I have found these two posts that touch aspects of this question: "unions of $\sigma$-algebras" and this "unions of $\sigma$-algebras".
But I would like to provide a more comprehensive question. So, hopefully other users can benefit from it and any potential erros here can be corrected. This exercise is taken from exercise 1.18 in chapter 1 of "Probability and Stochastics" by Erhan Çinlar.
Exercise
Consider a set $E$ and let $\mathcal{E}_i$ be a $\sigma$-algebra on $E$ for all $i \in I$, where $I$ is an arbitrary index (possibly uncountable). Let $\mathcal{E}_I=\bigvee_{i \in I}\mathcal{E}_i=\sigma\big(\bigcup_{i \in I}\mathcal{E}_i\big)$. And define
\begin{equation} \mathcal{C}=\Bigl\{A \subset E: A=\bigcap_{i \in J} A_i \;\;\; \text{for some $J \subset I$, $J$ finite} \Bigr\} \end{equation} where $J \subset I$ is a finite subset of $I$.

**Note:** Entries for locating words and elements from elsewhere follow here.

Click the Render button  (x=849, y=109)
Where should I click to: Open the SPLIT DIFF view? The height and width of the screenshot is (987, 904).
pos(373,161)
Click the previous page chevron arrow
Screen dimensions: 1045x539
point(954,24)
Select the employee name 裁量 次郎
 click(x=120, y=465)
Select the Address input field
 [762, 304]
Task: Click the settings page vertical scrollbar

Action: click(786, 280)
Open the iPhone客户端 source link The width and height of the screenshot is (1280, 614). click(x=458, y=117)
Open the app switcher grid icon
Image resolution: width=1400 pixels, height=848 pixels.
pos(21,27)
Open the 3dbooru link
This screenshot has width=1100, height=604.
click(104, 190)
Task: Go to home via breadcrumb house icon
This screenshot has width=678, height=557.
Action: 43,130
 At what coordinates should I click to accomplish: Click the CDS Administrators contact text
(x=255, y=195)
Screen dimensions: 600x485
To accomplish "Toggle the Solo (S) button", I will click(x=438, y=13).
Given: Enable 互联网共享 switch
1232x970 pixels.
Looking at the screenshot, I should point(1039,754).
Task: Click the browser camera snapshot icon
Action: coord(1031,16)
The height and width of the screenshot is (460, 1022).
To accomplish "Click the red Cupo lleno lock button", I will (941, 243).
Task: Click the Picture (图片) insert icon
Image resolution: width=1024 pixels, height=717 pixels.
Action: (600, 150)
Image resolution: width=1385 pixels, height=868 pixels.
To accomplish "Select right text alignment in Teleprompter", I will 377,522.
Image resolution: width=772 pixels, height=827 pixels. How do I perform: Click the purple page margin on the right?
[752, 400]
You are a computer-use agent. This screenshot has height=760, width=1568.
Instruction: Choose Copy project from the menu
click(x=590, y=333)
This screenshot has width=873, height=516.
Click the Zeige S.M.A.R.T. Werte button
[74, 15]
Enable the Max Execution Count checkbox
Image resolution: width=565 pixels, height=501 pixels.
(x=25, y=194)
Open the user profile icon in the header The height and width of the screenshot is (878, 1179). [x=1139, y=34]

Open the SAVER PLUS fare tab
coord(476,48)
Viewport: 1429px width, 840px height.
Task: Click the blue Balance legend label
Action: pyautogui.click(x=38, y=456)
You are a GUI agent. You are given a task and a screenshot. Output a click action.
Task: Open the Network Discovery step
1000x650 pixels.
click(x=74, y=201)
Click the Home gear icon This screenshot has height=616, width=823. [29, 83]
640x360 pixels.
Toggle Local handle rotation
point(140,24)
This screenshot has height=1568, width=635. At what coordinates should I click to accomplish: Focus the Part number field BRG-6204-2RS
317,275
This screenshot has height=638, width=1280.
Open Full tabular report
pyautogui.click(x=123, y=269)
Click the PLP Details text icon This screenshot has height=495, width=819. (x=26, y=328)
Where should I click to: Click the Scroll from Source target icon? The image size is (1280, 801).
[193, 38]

Show that $\mathcal{E}_i \subset \mathcal{C} \; \forall i \in I$, so that $\bigcup_{i \in I}\mathcal{E}_i \subset \sigma \mathcal{C}$, and show that $\sigma C= \mathcal{E}_I$. Also, show that $\mathcal{C}$ is a $\pi$-system.
My solution
I show the equality by showing both inclusions.
First, let us show that $\mathcal{E}_I \subset \sigma \mathcal{C}$. To this end, consider $A \in \mathcal{E}_{\bar{i}}$ for some $\bar{i} \in I$. Hence, $A=\bigcup_{i \in J}A_i$ with $J=\bigl\{ \bar{i} \bigr\} $, i.e., $A \in C$. This holds for any $A \in \mathcal{E}_i$ and for all $i \in I$. Hence $\mathcal{E}_i \subset \mathcal{C}$ for all $i \in I$. This implies that $\bigcup_{i \in I}\mathcal{E}_i \subset \mathcal{C}$, which in turn implies \begin{equation} \mathcal{E}_I = \bigvee_{i \in I} \mathcal{E}_i = \sigma \bigl( \bigcup_{i \in I} \mathcal{E}_i \bigr) \subset \sigma \mathcal{C} \end{equation}
Let us now show that $\sigma\mathcal{C} \subset \mathcal{E}_I$. Consider $A \in \mathcal{C}$. By definition, there is $J \subset I \;$, $J$ finite, such that $A=\bigcup_{i \in J}A_i$ , with $A_i \in \mathcal{E}_i \subset \mathcal{E}_I \; \forall i \in J$
Then \begin{equation} A_i \in \mathcal{E}_I \; \forall i \in J \implies \bigcup_{i \in J}A_i \in \mathcal{E}_I \end{equation} So, $A \in \mathcal{C} \implies A \in \mathcal{E}_I$ with $A$ arbitrary, hence $\mathcal{C} \subset \mathcal{E}_I$. So, $\mathcal{E}_I$ is a $\sigma$-algebra containing $\mathcal{C}$, which implies that $\mathcal{E}_I$ contains also the smallest $\sigma$-algebra containing $\mathcal{C}$, i.e., $\sigma \mathcal{C} \subset \mathcal{E}_I$.
Hence, $\sigma \mathcal{C} = \mathcal{E}_I$.
Lastly, the fact that $\mathcal{C}$ is a $\pi$-system is immediate. Consider $A_1, A_2 \in \mathcal{C}$. Then $A_1 = \bigcup_{i \in J_1}$ for some finite $J_1 \subset I$ and $A_2 = \bigcup_{i \in J_2}$ for some finite $J_2 \subset I$. Hence
\begin{equation} A_1 \cap A_2 = \biggl( \bigcap_{i \in J_1}A_i \biggr) \cap \biggl( \bigcap_{i \in J_2}A_i \biggr) = \bigcap_{i \in J_1 \cup J_2}A_i \in \mathcal{C} \end{equation}
because $J_1 \cup J_2$ is again finite.
So, $A,B \in \mathcal{C} \implies A \cap B \in \mathcal{C}$, i.e., $\mathcal{C}$ is a $\pi$-system.
I think my solution is correct. If anyone sposts any errors, I would be more than happy to read them!